Stanzas Image

Stanzas

By Alan Ng | May 16, 2019

In the brief period when someone actually trusted me to teach or mentor about various subjects, my consistent piece of advice was, “you have to master the rules before you break them.” The art of living life is often like navigating between the safe, stable structure of rules against the unsafe, creativity of imagination. Which brings us to Alicja Jasina’s animated short, Stanzas.

Stanzas is Jasina’s visual interpretation of Aldous Huxley’s poem of the same name. I’m no expert on poetry, more like a casual bystander. My understanding is that Huxley’s poem is about the evolving nature of human thought.

Thought is an unseen net wherein our mind
is taken and vainly struggles to be free.

In our youth, limitations are placed on our thoughts. We’re told what to think and what to believe. As time passes, our mind becomes restless and struggles to break free of these rules and limitations.

Jasina’s short opens with a narrator (P.J. Stoppleworth) reciting Huxley’s poem with a smooth jazzy background. Then sleek, crisp geometric lines appear, creating rigid shapes and interacting with the text of the poem. Then the struggle begins, and these sharp lines are challenged, ending with a random chaotic display of paint being poured on canvas. You just have it see the short. Words can do no justice to this six-minute short film.

Jasina, though, had a few challenges to face that I don’t think were 100% conquered. The sound mixing was an issue, P.J. Stoppleworth’s narration often competed with the music, and his voice-over needed to standout more. The other problem is poetry is a medium meant for the written word or in recitation. Strangely enough, the visuals now become a distraction to the short’s foundation, which is Huxley’s poem. Your brain is now in conflict asking, “What am I seeing?” with “What is he saying?”  The abstract word-pictures of Huxley finds itself taking a back seat to the Jasina’s imaginative visuals. Just a suggestion but running the poem in subtitle form might help the viewer.
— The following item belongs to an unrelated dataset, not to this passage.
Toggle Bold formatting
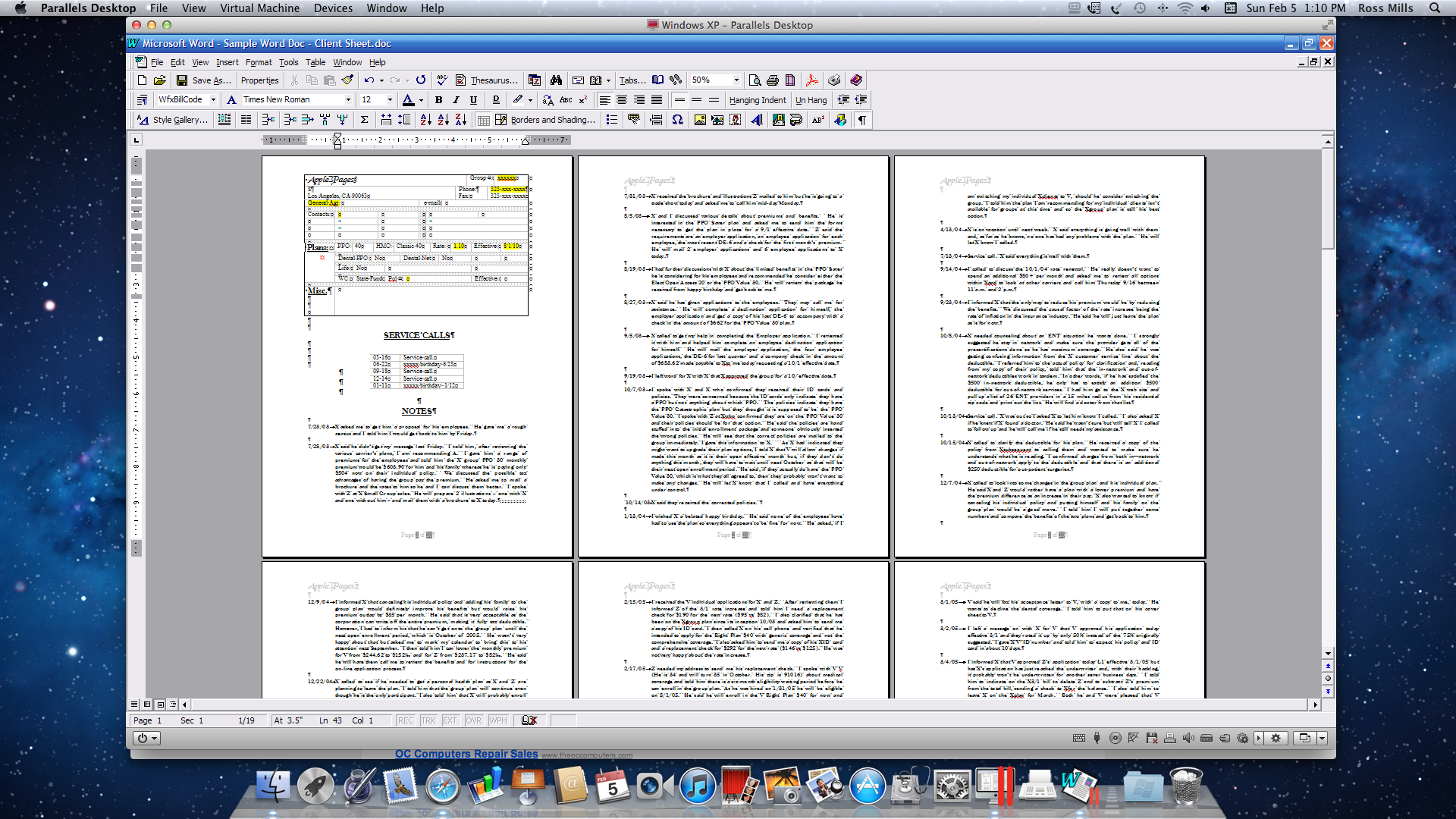 coord(438,99)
Stanzas is a wonderful short to watch. It is more art than it is a linear narrative. Jasina uses animation beautifully to create a moving picture to complement Huxley’s words. It’s definitely worth watching as in introduction to poetry and Huxley himself. In his poem, Huxley takes a thought, an abstract idea, and paints a picture of it with words. He ultimately brings that idea to life over three “stanzas.”

Stanzas (2018) Directed by Alicja Jasina. Narrated by P.J. Stoppleworth.